Reuters
O governo britânico divulgou uma nova leva dos chamados “Mandelson files”, com mais de 1.000 páginas de documentos, mensagens e e-mails ligados à polêmica nomeação de Peter Mandelson como embaixador do Reino Unido nos Estados Unidos. O problema é que Mandelson, figura histórica do Partido Trabalhista, tinha ligação conhecida com Jeffrey Epstein, condenado por crimes sexuais, e os arquivos mostram que havia alerta sobre “risco reputacional” antes da escolha feita pelo primeiro-ministro Keir Starmer. Para o eleitor comum, a pergunta é simples: se o aviso estava na mesa, por que o governo seguiu adiante?
A crise ficou ainda maior porque Mandelson acabou demitido em 2025, depois que surgiram novas informações sobre a extensão de seus contatos com Epstein, e agora Starmer tenta se defender dizendo que os procedimentos foram seguidos e que informações importantes não teriam chegado a ele da forma correta.

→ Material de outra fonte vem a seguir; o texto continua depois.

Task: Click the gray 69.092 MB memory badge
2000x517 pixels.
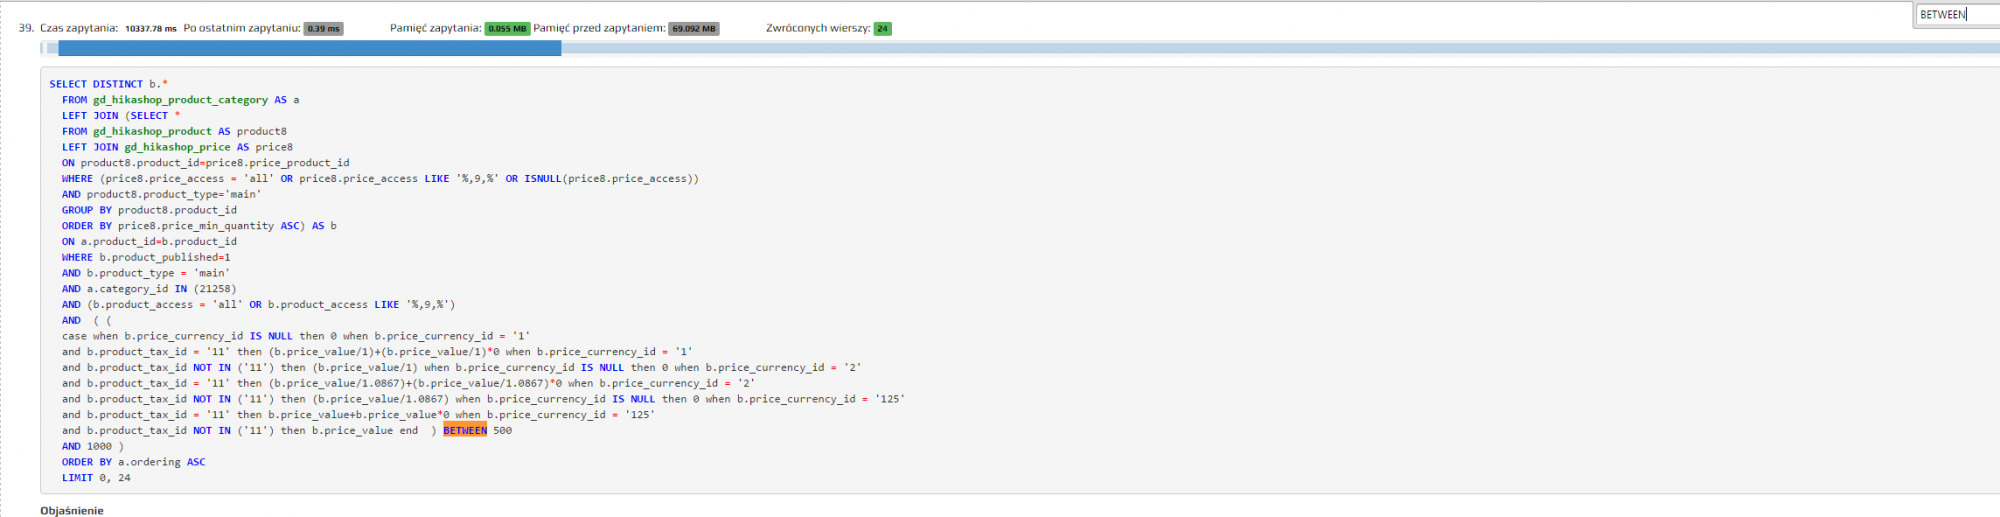Action: [693, 29]
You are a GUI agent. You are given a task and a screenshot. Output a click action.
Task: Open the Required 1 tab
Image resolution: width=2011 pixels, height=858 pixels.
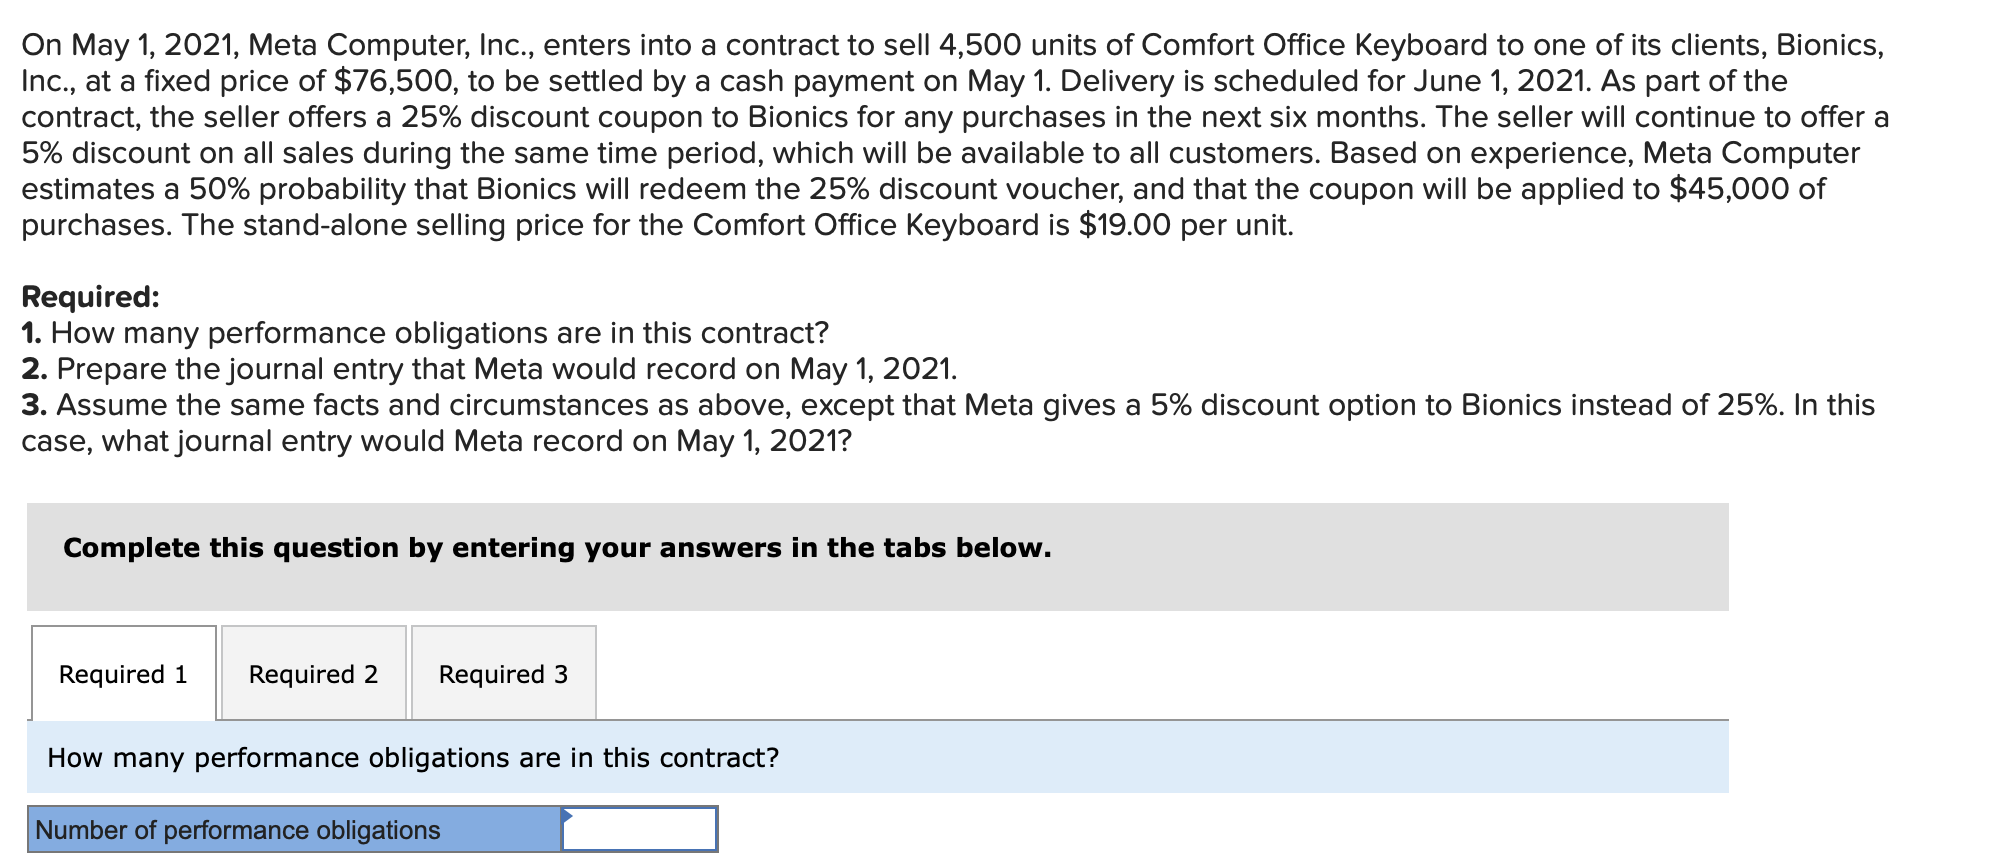pyautogui.click(x=123, y=674)
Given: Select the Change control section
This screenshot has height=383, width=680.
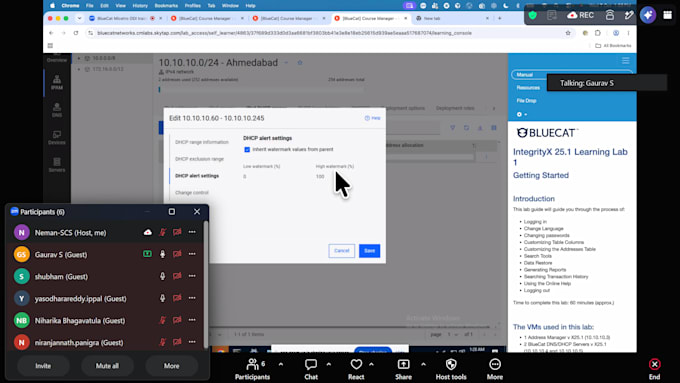Looking at the screenshot, I should pos(192,193).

A oposição fala em erro grave de julgamento, aliados cobram explicações e o caso virou mais um símbolo de desgaste para um governo que já vinha apanhando nas pesquisas e dentro do próprio Partido Trabalhista.
Em Londres, a sensação é de que os arquivos de Epstein continuam abrindo portas que muita gente poderosa preferia manter trancadas.